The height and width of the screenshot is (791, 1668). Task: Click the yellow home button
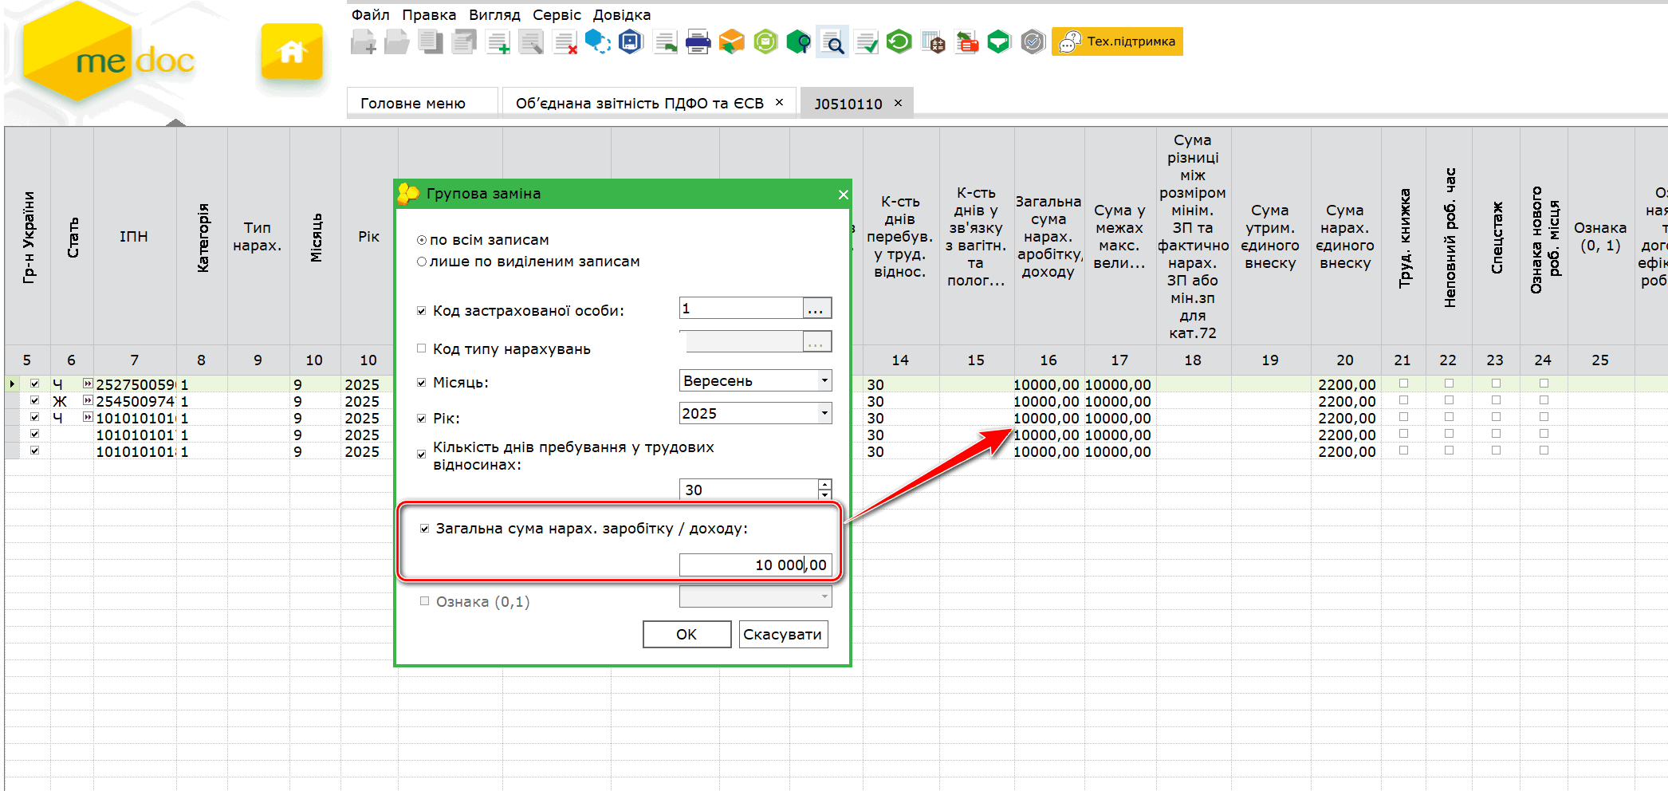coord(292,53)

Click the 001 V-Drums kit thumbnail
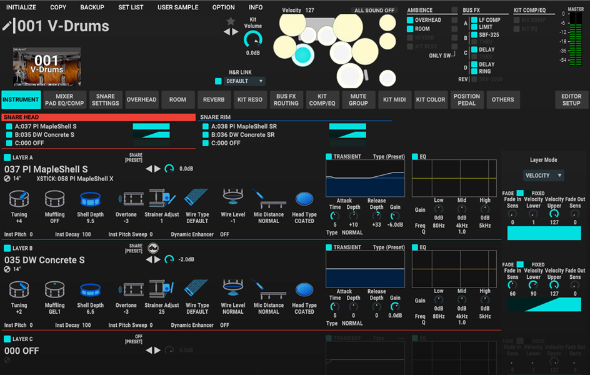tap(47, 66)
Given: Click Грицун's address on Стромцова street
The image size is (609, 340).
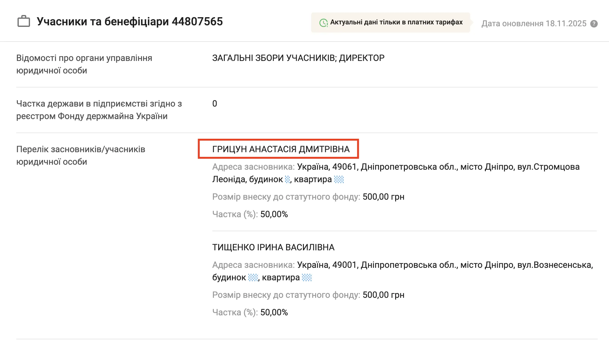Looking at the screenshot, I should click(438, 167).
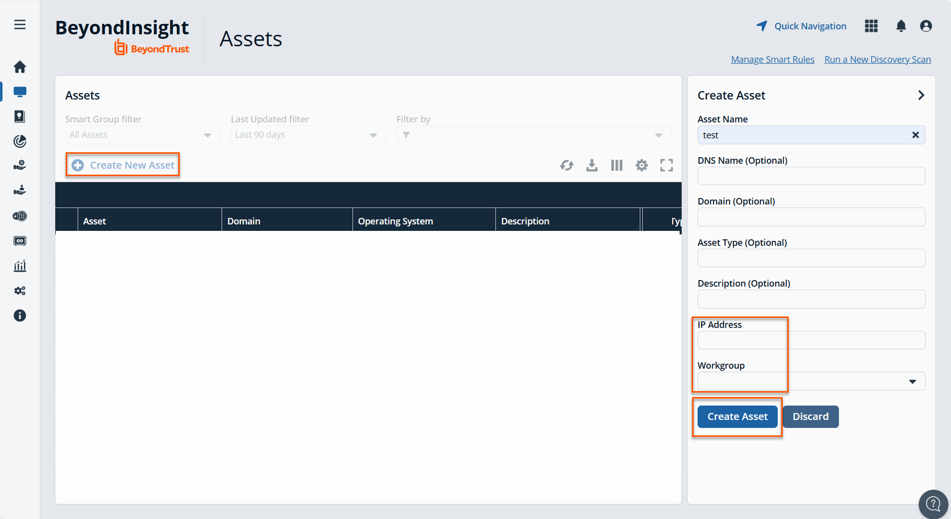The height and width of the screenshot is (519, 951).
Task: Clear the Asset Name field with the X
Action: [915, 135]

What to produce. Please rewrite the data from the line containing "Given: Click Грицун's" through the end of the data, swapping "street" for "avenue" and keeping everything else the same. Leave the pictures out of your answer.

Problem solution.
Given: Click Грицун's address on Стромцова avenue
The image size is (609, 340).
Looking at the screenshot, I should click(438, 167).
The height and width of the screenshot is (519, 951).
Task: Clear the Asset Name field with the X
Action: [915, 135]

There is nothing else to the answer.